4. The adaptive sampling method for permanent magnet positioning based on bidirectional uncertainty driving according to claim 1, characterized in that, The expression for minimizing the negative Gaussian log-likelihood loss is: in, Model for generating magnetic fields The loss function; Pose inference model The loss function; The total number of samples in the training dataset; is the dimension of the magnetic field vector; Let be the dimension of the pose vector; For dimension indexing; Model for generating magnetic fields For the The sample, in the first Standard deviation of the prediction across each magnetic field dimension; For the magnetic field generation model, the first The sample, in the first Predicted values ​​in each magnetic field dimension; For the first The sample, in the first The actual measured values ​​in each magnetic field dimension; Pose inference model For the The sample, in the first Standard deviation of the prediction over each pose dimension; For the pose inference model for the first The sample, in the first Predicted values ​​in each pose dimension; For the first The sample, in the first The true value in each pose dimension.

5. The adaptive sampling method for permanent magnet positioning based on bidirectional uncertainty driving according to claim 1, characterized in that, The formula for calculating the BIUM score is as follows: in, For the first The pose of each sample; For a pose BIUM score; This is the normalization function; for Individual prediction variances The geometric mean; for Individual prediction variances The geometric mean.

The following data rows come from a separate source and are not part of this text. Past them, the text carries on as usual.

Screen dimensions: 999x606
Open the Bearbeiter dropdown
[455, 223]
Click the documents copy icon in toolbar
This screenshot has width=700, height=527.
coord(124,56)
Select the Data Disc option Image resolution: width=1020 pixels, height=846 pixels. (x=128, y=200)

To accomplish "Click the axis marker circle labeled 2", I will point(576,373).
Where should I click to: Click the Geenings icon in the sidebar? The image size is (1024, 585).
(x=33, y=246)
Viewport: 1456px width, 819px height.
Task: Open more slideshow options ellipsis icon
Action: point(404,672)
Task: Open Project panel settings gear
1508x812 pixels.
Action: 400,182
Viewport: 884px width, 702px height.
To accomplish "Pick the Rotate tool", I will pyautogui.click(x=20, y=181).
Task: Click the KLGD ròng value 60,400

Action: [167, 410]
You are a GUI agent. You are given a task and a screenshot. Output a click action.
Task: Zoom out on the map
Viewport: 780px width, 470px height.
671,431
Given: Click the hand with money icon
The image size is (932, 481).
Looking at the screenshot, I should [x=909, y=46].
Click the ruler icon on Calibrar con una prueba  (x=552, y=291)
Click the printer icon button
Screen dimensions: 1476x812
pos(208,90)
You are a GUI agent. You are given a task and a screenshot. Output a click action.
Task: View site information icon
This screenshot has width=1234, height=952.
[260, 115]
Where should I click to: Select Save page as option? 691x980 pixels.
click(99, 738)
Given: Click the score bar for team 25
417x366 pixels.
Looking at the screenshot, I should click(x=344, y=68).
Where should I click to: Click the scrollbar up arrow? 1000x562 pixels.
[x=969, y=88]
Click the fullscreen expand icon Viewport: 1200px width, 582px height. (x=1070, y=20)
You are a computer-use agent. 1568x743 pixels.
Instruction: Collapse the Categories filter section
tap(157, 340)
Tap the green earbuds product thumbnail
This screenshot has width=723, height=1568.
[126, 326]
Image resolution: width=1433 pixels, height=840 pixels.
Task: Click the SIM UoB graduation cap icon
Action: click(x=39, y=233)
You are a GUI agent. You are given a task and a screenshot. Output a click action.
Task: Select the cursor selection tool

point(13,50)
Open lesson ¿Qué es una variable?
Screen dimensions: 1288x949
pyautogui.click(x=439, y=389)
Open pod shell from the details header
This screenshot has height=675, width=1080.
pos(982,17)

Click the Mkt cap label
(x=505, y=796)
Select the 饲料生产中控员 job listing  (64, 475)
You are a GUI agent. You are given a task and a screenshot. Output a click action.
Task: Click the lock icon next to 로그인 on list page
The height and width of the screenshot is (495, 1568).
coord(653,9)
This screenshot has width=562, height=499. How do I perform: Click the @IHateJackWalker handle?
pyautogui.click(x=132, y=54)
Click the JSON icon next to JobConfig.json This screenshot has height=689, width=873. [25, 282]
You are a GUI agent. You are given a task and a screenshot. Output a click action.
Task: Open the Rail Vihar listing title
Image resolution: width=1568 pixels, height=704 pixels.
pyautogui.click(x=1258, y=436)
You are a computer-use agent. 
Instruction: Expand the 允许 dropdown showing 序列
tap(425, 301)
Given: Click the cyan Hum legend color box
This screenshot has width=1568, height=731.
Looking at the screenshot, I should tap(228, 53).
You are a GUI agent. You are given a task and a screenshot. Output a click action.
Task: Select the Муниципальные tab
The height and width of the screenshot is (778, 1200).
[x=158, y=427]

6. The adaptive sampling method for permanent magnet positioning based on bidirectional uncertainty driving according to claim 1, characterized in that, The formula for calculating the sampling probability distribution is: in, For the current angular region, the first Trajectory; This refers to the temperature parameter.

7. The adaptive sampling method for permanent magnet positioning based on bidirectional uncertainty driving according to claim 1, characterized in that, The expression for pose prediction is: in, The predicted pose; Soft selection weights for experts in each region; For the first The predicted pose output by the pose inference expert network for each region.

8. A computer device, comprising: A memory, a processor, and a computer program stored in the memory and capable of running on the processor, characterized in that the processor executes the computer program to implement the adaptive sampling method for permanent magnet positioning based on bidirectional uncertainty driving as described in any one of claims 1-7.

9. A computer-readable storage medium having a computer program stored thereon, characterized in that, When the computer program is executed by the processor, it implements the adaptive sampling method for permanent magnet positioning based on bidirectional uncertainty driving as described in any one of claims 1-7.

10. A computer program product, comprising a computer program, characterized in that, When the computer program is executed by the processor, it implements the adaptive sampling method for permanent magnet positioning based on bidirectional uncertainty driving as described in any one of claims 1-7.